**WORK TO COMPLETE**.
Begin with the line containing "Task: Open the Injury" and reproduce it and all later lines exactly, through the last line of the records. Add nothing else.

(Dataset entries)
>>>
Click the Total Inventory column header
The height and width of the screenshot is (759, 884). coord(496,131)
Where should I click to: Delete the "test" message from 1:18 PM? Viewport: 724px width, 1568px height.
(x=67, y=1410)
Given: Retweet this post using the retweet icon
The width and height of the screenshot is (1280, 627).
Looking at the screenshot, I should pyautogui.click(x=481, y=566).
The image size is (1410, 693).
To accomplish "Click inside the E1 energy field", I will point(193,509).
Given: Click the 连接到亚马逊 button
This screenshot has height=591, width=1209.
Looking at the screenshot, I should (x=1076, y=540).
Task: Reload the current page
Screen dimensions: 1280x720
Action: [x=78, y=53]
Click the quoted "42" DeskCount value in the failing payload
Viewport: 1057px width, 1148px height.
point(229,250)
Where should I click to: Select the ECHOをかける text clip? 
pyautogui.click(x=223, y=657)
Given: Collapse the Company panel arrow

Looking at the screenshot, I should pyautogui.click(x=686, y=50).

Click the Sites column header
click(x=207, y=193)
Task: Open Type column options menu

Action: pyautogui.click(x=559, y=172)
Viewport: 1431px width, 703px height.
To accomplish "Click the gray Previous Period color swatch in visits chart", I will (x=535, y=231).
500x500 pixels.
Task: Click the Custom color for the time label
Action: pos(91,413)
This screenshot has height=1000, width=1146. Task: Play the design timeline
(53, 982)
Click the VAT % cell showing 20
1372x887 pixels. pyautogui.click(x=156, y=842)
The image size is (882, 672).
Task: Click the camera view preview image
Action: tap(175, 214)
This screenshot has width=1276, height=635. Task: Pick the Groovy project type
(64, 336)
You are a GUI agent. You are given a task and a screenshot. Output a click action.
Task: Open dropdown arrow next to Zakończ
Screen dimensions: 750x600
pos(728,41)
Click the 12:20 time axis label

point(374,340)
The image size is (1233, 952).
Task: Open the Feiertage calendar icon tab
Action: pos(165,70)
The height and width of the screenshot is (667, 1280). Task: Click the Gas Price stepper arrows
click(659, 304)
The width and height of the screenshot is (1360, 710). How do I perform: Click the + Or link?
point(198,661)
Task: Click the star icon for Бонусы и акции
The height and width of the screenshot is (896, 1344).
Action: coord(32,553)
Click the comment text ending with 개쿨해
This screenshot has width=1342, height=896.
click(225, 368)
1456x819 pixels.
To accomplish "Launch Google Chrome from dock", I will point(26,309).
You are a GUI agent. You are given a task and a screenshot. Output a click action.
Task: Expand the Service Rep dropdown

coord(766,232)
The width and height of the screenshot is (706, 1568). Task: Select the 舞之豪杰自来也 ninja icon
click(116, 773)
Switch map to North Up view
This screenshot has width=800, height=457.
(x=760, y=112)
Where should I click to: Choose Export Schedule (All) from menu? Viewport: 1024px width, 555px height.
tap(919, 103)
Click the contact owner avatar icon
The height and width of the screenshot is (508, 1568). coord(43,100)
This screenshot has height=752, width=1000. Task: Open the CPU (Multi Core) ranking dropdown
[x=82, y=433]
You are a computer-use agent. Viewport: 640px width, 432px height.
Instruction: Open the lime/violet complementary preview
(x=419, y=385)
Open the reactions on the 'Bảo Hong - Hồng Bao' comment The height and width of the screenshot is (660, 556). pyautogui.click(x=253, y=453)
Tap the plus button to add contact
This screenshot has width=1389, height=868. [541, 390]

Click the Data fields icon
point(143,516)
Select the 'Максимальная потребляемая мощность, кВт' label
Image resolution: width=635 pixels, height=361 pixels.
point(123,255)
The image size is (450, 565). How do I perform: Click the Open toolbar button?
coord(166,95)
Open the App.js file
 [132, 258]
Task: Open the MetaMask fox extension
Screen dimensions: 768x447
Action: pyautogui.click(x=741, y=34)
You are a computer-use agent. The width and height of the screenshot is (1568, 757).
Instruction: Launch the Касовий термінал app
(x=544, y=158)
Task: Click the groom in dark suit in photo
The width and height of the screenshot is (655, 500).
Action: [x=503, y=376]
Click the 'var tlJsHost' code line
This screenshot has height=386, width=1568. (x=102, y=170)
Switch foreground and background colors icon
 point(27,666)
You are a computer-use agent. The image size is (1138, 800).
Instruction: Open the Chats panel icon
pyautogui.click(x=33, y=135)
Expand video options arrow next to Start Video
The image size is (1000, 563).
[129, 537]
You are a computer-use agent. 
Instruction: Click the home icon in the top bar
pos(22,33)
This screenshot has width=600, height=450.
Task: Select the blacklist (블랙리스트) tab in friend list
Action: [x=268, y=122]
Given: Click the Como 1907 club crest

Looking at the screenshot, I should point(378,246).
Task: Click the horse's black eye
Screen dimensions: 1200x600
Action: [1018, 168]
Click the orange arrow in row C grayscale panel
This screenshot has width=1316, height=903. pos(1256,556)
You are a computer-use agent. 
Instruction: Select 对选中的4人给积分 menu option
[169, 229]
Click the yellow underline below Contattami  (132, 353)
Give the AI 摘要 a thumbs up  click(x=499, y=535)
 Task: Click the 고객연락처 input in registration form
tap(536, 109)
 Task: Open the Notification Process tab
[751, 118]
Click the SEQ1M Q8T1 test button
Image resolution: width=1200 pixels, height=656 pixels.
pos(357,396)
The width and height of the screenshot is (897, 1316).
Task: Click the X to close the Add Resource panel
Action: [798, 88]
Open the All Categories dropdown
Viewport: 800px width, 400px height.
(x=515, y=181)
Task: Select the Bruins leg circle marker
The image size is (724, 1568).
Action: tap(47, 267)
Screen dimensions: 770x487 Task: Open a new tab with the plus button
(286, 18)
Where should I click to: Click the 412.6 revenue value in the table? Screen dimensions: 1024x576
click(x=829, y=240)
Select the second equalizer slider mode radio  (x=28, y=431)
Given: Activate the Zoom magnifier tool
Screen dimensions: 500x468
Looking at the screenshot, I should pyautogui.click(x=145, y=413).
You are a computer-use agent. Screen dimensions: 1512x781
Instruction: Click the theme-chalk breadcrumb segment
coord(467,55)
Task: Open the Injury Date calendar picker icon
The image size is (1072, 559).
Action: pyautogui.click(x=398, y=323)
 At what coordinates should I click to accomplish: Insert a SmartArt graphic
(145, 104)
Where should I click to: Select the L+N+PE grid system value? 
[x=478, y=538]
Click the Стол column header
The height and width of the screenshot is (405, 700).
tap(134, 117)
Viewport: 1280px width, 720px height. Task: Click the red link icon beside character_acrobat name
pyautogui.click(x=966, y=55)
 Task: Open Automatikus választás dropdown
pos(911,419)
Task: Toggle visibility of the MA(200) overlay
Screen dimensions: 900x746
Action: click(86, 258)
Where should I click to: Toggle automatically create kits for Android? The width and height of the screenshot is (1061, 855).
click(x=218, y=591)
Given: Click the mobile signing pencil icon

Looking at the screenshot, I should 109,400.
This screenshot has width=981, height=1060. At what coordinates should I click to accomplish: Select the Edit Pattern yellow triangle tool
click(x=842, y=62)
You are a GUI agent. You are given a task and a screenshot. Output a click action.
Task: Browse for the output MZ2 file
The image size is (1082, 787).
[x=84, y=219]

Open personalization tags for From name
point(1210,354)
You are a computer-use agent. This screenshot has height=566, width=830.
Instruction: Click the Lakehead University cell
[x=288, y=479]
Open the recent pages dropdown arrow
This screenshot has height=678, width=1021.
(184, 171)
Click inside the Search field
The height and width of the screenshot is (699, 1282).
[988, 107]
<<<
**ANSWER**.
Task: Open the Injury Date calendar picker icon
The image size is (1072, 559).
Action: pyautogui.click(x=398, y=323)
 At what coordinates should I click to accomplish: Insert a SmartArt graphic
(145, 104)
Where should I click to: Select the L+N+PE grid system value? 
[x=478, y=538]
Click the Стол column header
The height and width of the screenshot is (405, 700).
tap(134, 117)
Viewport: 1280px width, 720px height. Task: Click the red link icon beside character_acrobat name
pyautogui.click(x=966, y=55)
 Task: Open Automatikus választás dropdown
pos(911,419)
Task: Toggle visibility of the MA(200) overlay
Screen dimensions: 900x746
Action: click(86, 258)
Where should I click to: Toggle automatically create kits for Android? The width and height of the screenshot is (1061, 855).
click(x=218, y=591)
Given: Click the mobile signing pencil icon

Looking at the screenshot, I should 109,400.
This screenshot has width=981, height=1060. At what coordinates should I click to accomplish: Select the Edit Pattern yellow triangle tool
click(x=842, y=62)
You are a GUI agent. You are given a task and a screenshot. Output a click action.
Task: Browse for the output MZ2 file
The image size is (1082, 787).
[x=84, y=219]

Open personalization tags for From name
point(1210,354)
You are a computer-use agent. This screenshot has height=566, width=830.
Instruction: Click the Lakehead University cell
[x=288, y=479]
Open the recent pages dropdown arrow
This screenshot has height=678, width=1021.
(184, 171)
Click inside the Search field
The height and width of the screenshot is (699, 1282).
[988, 107]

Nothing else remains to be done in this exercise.